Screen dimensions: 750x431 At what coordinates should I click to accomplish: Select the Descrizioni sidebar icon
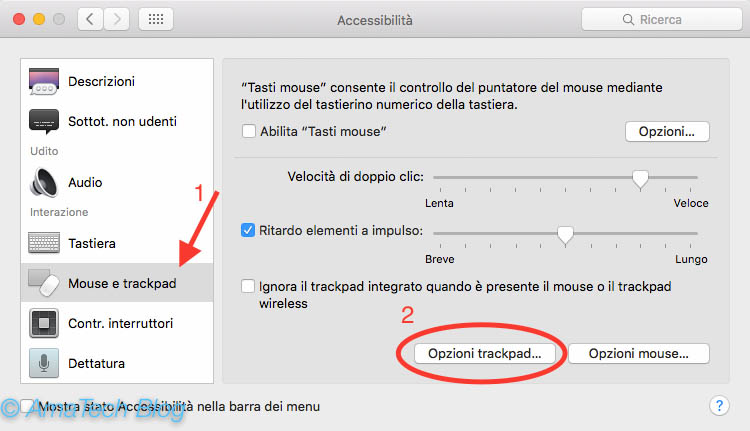44,81
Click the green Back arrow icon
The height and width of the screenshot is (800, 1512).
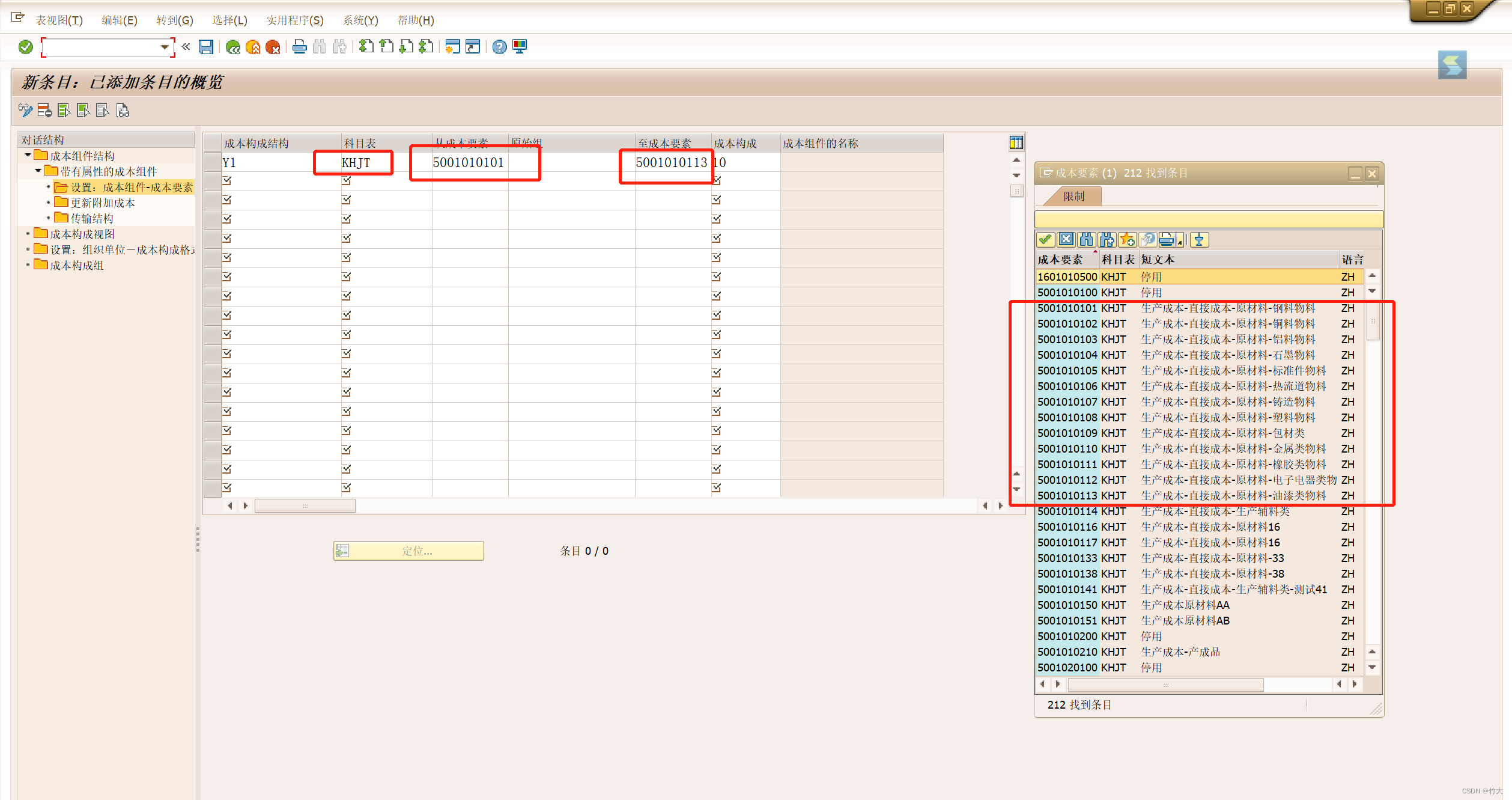[233, 47]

____________________

→ **Required task**
Can you print every entry above verbatim, leaving out the pictures?

→ **Result of this task**
Screen dimensions: 750x431 At what coordinates should I click to accomplish: Select the Descrizioni sidebar icon
44,81
Click the green Back arrow icon
The height and width of the screenshot is (800, 1512).
[233, 47]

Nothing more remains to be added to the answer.